Leptospira licerasiae serovar Varillal, a group II intermediate pathogen species/serovar discovered in the Peruvian Amazon city of Iquitos, is commonly recognized in this region by sera from humans (at least 40% seroprevalence) without a known clinical history of leptospirosis. This high frequency of human seroreactivity remains unexplained. To test the hypothesis that the oral route of infection might explain the high rate of human seroreactivity against L. licerasiae, an experimental infection model using Rattus norvegicus was developed, given that rats were one of the original reservoir hosts identified as being colonized by this leptospire. Sprague–Dawley rats were experimentally exposed via mucosa, direct gastric gavage, or parenteral inoculation with nine different isolates of L. licerasiae originally isolated from Peruvian humans, peridomiciliary rodents, and wildlife. As shown by quantitative polymerase chain reaction of kidney tissue, Leptospira infection via these routes of infection was equally successful. Importantly, the data show that L. licerasiae infects R. norvegicus via the oral route, leading to renal colonization. Not only do these findings confirm the infectiousness of group II Leptospira, but also they underscore the potential importance of oral as well as mucosal and transcutaneous routes of Leptospira infection.
INTRODUCTION
Leptospirosis, caused by infectious Leptospira spp., is a reemerging zoonotic disease with growing impact on public health, particularly among impoverished communities in tropical, resource-poor countries.1 It is generally thought that humans contract leptospirosis following mucosal contact with or percutaneous exposure to soil and surface water contaminated by urine from renally colonized mammalian reservoir hosts, including peridomiciliary rodents, dogs, livestock and sylvatic species.1–4
Leptospira licerasiae serovar Varillal was discovered as a new leptospiral species and serovar in the context of a prospective study of human leptospirosis accompanied by animal-trapping studies carried out in the Peruvian Amazon.5 This species was identified as potentially new when pulse-field gel electrophoresis found a novel pattern in Leptospira isolated from humans, Rattus norvegicus and Rattus rattus in the city of Iquitos, Peru.5 16S rDNA sequencing5 followed by whole genome and comparative sequence analysis6,7 demonstrated this new Leptospira to be a group II, intermediately pathogenic Leptospira. Serological,5 carbohydrate composition analysis,8 and genomic analysis of the rfb locus confirmed that L. licerasiae serovar Varillal is a novel serovar, which has the smallest known rfb locus among Leptospira suggesting the possibility that this isolate has a rough lipopolysaccharide.7
There are 22 recognized Leptospira species classified into three large species groups based on DNA–DNA hybridization, later refined by 16S rDNA phylogeny, and phylogenetic analysis of 1,175 proteins comprising the Leptospira core genome.1,9 Group I contains 10 pathogenic species, group II, five so-called intermediately pathogenic species, and group III seven nonpathogenic (“saprophytic”) species.

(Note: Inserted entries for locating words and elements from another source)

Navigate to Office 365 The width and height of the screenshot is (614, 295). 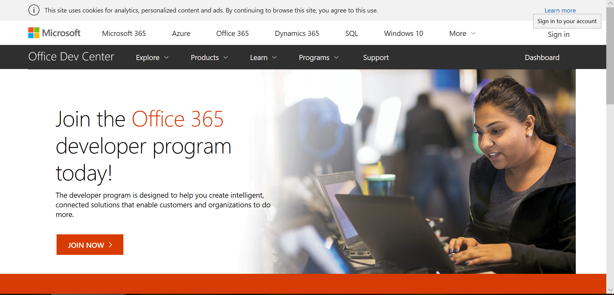pos(232,33)
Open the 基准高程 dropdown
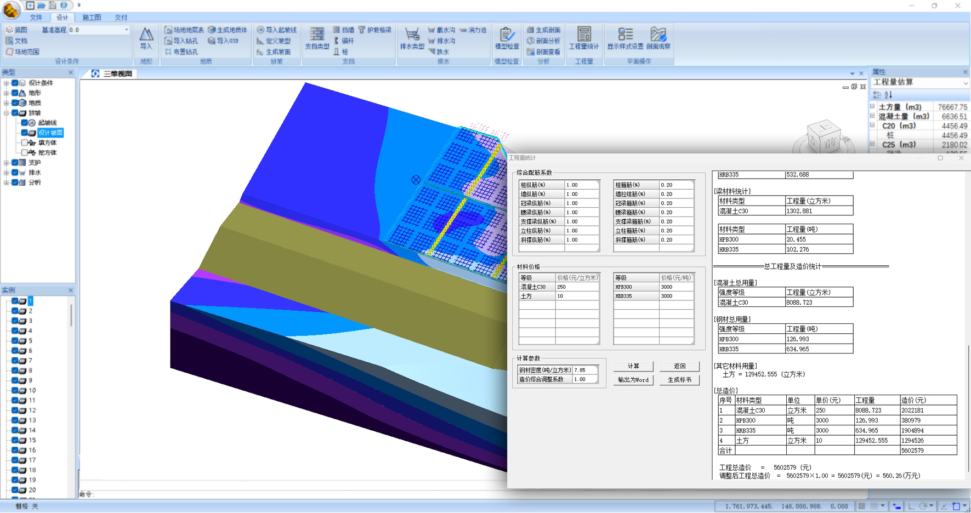The image size is (971, 513). point(126,30)
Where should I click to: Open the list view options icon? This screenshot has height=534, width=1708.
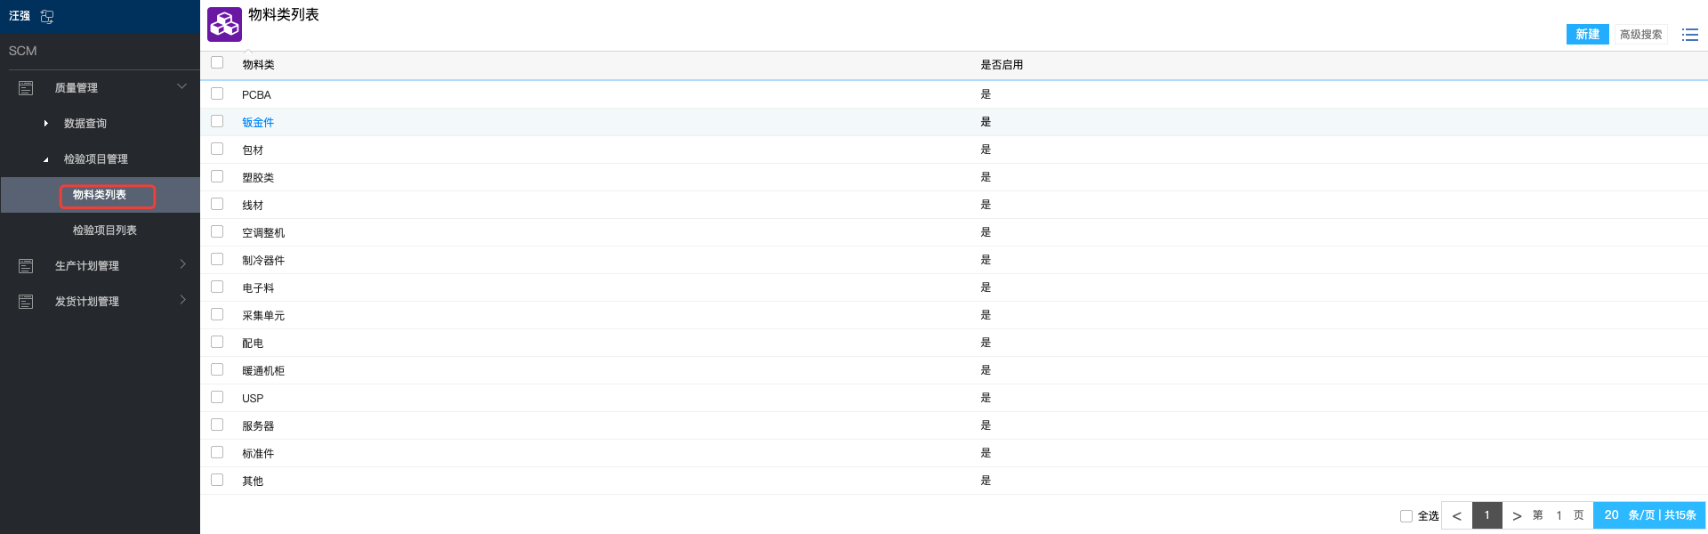pos(1689,35)
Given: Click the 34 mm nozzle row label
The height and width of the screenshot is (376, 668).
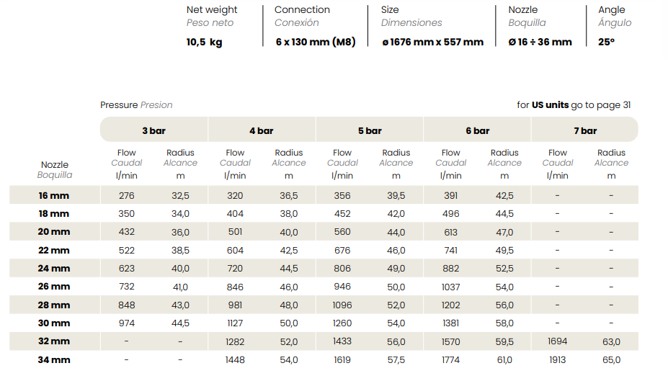Looking at the screenshot, I should tap(54, 359).
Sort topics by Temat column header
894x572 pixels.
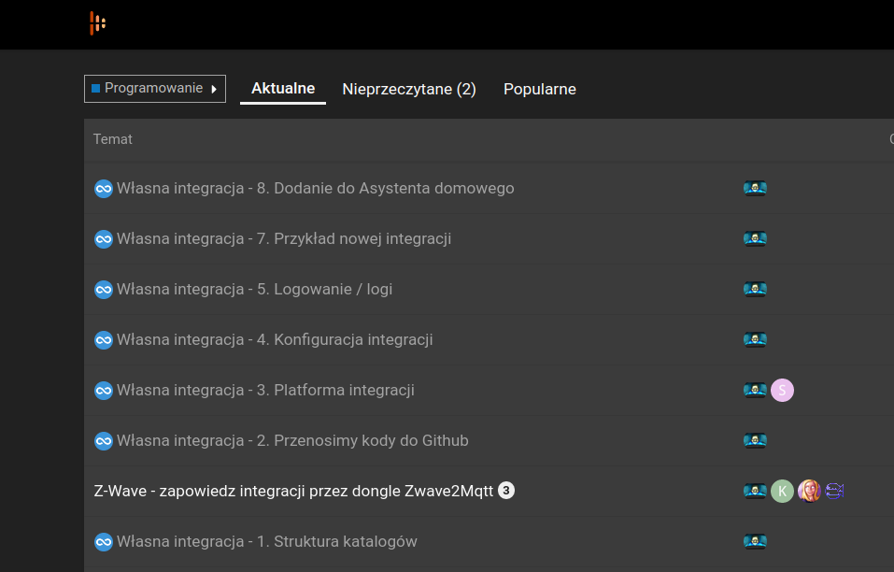coord(113,139)
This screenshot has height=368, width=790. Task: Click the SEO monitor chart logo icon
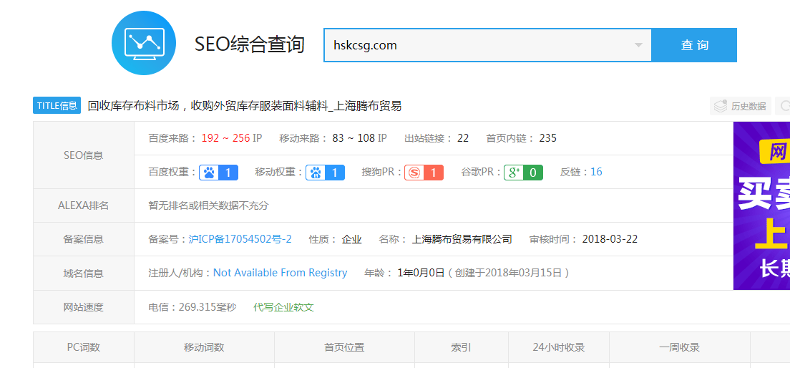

Group I Leptospira—primarily Leptospira interrogans, Leptospira kirschneri, Leptospira borgpetersenii, and Leptospira noguchii—are most commonly implicated in human disease, with symptoms varying in severity ranging from undifferentiated febrile illness to severe disease complicated by varying organ dysfunction including jaundice, hemorrhage, acute kidney injury (oliguric and nonoliguric), refractory shock, with a reported 1 million annual cases with a 5–20% case fatality rate.10 Group II Leptospira, such as Leptospira fainei, Leptospira broomii, and L. licerasiae, do infect mammals.5,11,12 However, in contrast to group I, group II Leptospira grow rapidly in liquid culture, much like saprophytic species, but have rarely been associated with severe disease; lethal infection has not been reported.5,11,13 Leptospira broomii, another group II Leptospira, has been recovered from two severe cases requiring hospitalization.5,11,12,14 Nevertheless, successful experimental infection of rodents with group II Leptospira has not been reported. Hence, despite serological and bacteriological evidence group II Leptospira cause human disease, the pathogenicity of group II Leptospira is still debated.11,12,14
Small animal models of group I Leptospira infection that recapitulate acute human disease have been described using hamsters, guinea pigs, and inbred mouse strains; these models have primarily used serovars of L. interrogans and L. kirschneri, 3,15–18 by contrast, an experimental animal model has not been described for group II Leptospira, despite the isolation of L. fainei from pigs and L. licerasiae from rats and other sylvatic animals and humans.11,19,20 The original report of L. licerasiae described the inability of this species to infect hamsters, guinea pigs, and wild-type and immunodeficient mice in experimental settings.5 Although intraperitoneal injection and conjunctival instillation are the most used routes of challenge infection, the oral/gastric route of infection—which would implicate ingestion as a route of acquiring leptospirosis—has not been carefully examined. One such study concluded that saliva protected against infection by acting as a natural defense against leptospiral infection but did not formally differentiate gastric versus oropharyngeal mucosal sites of infection.21 Given the high seroprevalence of L. licerasiae serovar Varillal among humans in the Peruvian Amazon, we sought to determine whether the oral route of infection might be important for this species or this specie. Hence, the experiments presented here sought to compare infectivity of well-characterized isolates of L. licerasiae in rats (the presumed rodent reservoir) inoculated intraperitoneally or exposed via more biologically relevant (“natural”) routes, i.e., through nasal and conjunctival mucosa, epicutaneously, and the stomach.7
MATERIALS AND METHODS
Ethics.
Experimental protocols were approved by the Institutional Animal Care and Use Committee of the University of California San Diego. All experiments were performed in accordance with standard practices governed by the AAALAC-accredited UC San Diego Animal Care Program.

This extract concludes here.